In this case, the court is reluctant to find the existence of conspiracy when doing so might subject Universal, a possible victim of coercion, to liability for treble damages. However, as the court's later analysis makes clear, this issue is a red herring. Even if the court were to find that the complaint alleged facts sufficient to support a conspiracy theory, its other deficiencies are fatal.
b. Price Fixing
The prevailing standard by which alleged Section 1 conspiracies are judged is the so-called "rule of reason". Continental T.V., Inc. v. G.T.E. Sylvania, Inc., 433 U.S. 36, 53 L. Ed. 2d 568, 97 S. Ct. 2549 (1977).

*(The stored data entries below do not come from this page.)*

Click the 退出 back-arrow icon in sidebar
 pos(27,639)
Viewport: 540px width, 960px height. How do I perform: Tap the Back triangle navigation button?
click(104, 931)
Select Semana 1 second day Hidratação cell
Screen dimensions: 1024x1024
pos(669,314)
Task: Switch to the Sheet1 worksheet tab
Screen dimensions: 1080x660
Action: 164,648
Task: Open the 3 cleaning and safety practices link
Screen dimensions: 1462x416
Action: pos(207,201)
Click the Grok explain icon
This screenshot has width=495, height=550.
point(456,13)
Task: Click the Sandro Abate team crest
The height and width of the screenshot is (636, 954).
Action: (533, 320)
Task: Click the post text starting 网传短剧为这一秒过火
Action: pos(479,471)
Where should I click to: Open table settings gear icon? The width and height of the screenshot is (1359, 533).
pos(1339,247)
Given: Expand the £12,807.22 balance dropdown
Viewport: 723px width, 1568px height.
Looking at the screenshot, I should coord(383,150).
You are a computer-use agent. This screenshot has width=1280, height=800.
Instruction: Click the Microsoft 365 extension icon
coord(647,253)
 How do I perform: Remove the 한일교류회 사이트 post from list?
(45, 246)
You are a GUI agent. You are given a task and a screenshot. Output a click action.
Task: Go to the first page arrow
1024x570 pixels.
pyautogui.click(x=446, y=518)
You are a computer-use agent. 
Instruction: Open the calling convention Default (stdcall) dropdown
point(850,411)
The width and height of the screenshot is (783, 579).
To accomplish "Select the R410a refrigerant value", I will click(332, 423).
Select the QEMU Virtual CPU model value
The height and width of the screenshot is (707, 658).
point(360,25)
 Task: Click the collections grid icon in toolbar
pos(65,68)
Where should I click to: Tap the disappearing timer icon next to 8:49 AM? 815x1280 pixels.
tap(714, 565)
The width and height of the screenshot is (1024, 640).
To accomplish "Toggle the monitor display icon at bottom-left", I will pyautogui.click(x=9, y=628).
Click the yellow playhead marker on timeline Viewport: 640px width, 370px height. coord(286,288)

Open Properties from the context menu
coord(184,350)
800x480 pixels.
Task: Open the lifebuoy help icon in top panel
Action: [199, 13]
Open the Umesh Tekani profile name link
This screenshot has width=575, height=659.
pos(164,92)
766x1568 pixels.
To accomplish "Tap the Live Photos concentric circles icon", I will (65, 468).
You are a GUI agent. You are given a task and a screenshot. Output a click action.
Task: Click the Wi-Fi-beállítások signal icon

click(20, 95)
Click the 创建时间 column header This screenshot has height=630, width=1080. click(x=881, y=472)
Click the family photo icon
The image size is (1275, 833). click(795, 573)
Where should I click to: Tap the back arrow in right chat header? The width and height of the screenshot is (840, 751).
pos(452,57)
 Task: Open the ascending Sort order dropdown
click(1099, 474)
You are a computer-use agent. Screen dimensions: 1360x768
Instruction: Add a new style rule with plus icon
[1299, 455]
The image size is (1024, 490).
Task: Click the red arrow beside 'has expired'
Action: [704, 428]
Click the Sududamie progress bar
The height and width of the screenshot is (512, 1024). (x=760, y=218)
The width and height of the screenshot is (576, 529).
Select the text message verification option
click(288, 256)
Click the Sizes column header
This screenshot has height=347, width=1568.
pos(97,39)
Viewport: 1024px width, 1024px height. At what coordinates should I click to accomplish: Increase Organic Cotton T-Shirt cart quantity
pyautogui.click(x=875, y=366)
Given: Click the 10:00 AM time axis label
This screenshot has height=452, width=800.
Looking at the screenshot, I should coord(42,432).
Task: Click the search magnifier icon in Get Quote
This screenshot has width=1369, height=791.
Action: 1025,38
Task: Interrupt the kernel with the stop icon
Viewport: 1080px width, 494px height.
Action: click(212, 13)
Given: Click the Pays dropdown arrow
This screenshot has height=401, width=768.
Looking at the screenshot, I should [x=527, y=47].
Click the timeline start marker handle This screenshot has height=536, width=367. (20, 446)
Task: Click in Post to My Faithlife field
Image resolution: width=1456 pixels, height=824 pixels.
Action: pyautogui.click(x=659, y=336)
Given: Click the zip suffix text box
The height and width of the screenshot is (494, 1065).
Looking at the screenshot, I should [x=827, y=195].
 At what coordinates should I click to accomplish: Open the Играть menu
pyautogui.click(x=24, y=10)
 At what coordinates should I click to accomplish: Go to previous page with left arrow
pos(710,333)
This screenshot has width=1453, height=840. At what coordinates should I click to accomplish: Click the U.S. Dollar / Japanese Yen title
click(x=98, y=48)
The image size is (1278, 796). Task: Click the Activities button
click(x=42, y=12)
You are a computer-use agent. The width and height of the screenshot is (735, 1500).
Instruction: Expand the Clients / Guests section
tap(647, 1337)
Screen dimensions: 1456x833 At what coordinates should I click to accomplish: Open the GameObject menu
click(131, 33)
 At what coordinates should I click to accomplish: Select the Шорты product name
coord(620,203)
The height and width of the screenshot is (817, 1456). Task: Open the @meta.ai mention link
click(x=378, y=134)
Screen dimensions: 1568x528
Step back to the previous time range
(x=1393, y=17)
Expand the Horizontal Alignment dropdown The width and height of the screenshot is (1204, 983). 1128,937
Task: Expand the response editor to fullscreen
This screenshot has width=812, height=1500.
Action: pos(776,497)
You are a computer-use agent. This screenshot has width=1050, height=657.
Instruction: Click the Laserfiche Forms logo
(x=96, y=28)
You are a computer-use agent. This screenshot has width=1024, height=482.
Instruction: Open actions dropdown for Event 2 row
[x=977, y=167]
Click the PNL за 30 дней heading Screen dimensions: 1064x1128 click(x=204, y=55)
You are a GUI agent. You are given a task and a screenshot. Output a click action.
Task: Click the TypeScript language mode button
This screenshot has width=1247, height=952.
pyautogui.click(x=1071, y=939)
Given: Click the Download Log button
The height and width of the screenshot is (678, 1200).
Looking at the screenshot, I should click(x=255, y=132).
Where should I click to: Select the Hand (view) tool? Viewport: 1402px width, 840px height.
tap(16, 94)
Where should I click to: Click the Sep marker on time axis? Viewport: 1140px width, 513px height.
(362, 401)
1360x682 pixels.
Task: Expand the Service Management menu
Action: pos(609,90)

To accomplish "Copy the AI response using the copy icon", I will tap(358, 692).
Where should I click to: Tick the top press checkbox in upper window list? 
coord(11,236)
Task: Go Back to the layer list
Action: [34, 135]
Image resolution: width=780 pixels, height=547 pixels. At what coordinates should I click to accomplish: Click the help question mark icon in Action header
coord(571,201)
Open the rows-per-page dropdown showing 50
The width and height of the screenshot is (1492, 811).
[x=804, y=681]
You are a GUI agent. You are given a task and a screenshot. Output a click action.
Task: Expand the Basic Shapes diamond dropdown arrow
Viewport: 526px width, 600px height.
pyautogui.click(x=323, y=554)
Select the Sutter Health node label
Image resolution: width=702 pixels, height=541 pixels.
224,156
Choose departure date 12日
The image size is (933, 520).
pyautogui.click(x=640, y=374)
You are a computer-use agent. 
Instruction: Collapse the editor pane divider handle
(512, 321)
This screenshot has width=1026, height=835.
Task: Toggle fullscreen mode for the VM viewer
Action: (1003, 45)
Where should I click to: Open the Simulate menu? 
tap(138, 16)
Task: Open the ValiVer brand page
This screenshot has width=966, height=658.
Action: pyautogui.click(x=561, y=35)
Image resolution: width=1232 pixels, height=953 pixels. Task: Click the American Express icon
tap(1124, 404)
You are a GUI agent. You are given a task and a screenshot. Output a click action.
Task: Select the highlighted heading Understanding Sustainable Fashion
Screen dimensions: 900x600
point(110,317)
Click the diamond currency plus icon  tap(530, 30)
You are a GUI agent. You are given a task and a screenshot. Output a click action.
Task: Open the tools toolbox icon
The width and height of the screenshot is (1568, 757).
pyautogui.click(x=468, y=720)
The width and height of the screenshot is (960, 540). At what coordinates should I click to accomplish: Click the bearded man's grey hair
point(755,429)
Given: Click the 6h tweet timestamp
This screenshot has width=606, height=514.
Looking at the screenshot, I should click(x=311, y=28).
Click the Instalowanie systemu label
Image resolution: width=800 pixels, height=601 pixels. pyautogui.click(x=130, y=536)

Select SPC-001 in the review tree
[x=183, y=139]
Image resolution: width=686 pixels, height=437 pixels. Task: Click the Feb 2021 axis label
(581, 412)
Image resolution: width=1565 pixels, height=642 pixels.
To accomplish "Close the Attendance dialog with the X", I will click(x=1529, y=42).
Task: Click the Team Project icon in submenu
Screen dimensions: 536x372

The essential principle behind the rule of reason is that "contractual restraints fall within the prohibition of Section 1 only when their purpose and effect is found to have imposed an undue restraint on commerce." Sitkin Smelting, supra, 575 F.2d at 447. Some restraints on commerce, however, are per se violations of the antitrust laws. Northern Pacific Ry. v. United States, 356 U.S. 1, 2 L. Ed. 2d 545, 78 S. Ct. 514 (1958).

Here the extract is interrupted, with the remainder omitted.